I detect no difference between Posner and Stone in the depth of their antipathy for wacky imams nor the pitilessness with which they would extirpate the enemies of America.

But I do wonder at the effort by Judge Posner to find a way that the Law could properly be employed to help in furthering (or be disabled from interfering with)national safety projects which, however necessary they may be felt to be in these days, should not become so dominant that in the next epoch, when dangers have lessened, they will still be around, fully funded, well-staffed nuisances. Or worse.

It is not as if calls to protect our way of life ever come up short of recruits.
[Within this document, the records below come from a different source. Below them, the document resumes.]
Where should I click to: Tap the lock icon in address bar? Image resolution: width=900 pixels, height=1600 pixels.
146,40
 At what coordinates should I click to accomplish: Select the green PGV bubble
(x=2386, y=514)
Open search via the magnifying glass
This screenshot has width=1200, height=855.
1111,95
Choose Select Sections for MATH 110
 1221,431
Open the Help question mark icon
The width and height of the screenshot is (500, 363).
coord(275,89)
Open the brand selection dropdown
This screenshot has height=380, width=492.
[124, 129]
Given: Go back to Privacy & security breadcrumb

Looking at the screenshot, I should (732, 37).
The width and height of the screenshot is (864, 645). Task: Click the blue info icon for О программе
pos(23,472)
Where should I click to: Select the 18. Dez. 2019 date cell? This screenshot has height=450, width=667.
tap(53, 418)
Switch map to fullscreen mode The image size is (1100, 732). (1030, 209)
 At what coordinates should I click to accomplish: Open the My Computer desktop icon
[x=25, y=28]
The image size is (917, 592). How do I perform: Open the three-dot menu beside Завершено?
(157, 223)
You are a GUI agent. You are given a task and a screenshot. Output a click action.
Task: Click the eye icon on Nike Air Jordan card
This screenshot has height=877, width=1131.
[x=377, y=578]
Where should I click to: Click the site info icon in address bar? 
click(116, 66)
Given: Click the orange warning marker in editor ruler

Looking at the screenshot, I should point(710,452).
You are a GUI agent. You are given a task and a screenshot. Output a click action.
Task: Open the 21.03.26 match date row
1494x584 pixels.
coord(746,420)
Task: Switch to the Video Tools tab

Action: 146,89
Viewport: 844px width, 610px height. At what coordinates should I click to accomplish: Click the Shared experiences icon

It is at least partly for that reason that I, for one, feel better when prominent lawyers incur opprobrium for criticizing such projects.

Kimball Corson

As bcowan suggests, the ememy does not have to actually attack us or actually injure us, it only has to terrorize us and cause us to fear and we then do all sorts of bad things to ourselves and our rights. So who or what is the real enemy?

Kimball Corson

Another alas. In addition to learning that AT&T has secured rooms at its central email hub requiring retinal and fingerprint scans for government agents to scan and read our emails, AT&T has now instituted a new privacy policy this week stating that the Company, not customers, owns customers' private data.

This invasion of our civil rights is getting seriously out of hand. Professors Stone and Posner should both check into and address this issue. I urge a strong boycott of AT&T by all customers. This is simply outrageous.

Kimball Corson

More. Also from this morning's NY Times.

On Thursday, NewScientist.com reported that the N.S.A. was financing research into "the mass harvesting of information that people post about themselves on social networks" like MySpace.

"The resulting data, the site reported, could be combined with 'details such as banking, retail and property records, allowing the N.S.A. to build extensive, all-embracing personal profiles of individuals.'"

Again. This is getting out of hand. And what else is holed up in the government's woodwork that we don't know about?

David

The Supreme Court held years ago that a person has no reasonable expectation of privacy regarding his or her telephone records (numbers dialed and length of calls) as opposed to the contents of the calls. That's the information that one of the NSA programs sought, if what I have read in the press is correct.

Someone who posts information about him or herself on the web invites the public to peruse the information and make such use of it as they will. In fact, isn't that the whole purpose of the poster? And so why is the government's using that self-disclosed information in any worse position than anyone else?

Kimball Corson

Your correct on the pieces you single out, but when those get packaged with other information that is private, the aggregate of the disclosures becomes troubling and subject to much misuse as a file kept on each of us. We should not be spying on ourselves instead of targeting on the Muslim community. The Pennsyvannia Dutch, for example, are not high on terrorist lists.

David

Kimball--I agree that the aggregation of information is troubling. I have long had a somewhat paranoid fear that the various levels of government would assemble all the information it legitimately has about us in one vast database. However, based on my years of dealing with various branches of the government, it is generally so inept that I cannot realistically see it doing this in any meaningful way.

And I also agree that the U.S. should be targeting those who have links to jihadis (not the entire Muslim community) and certainly not the entire population. See the discussion under one of the other posts. It is my understanding that that's what the NSA is trying to do and I have no problem with it.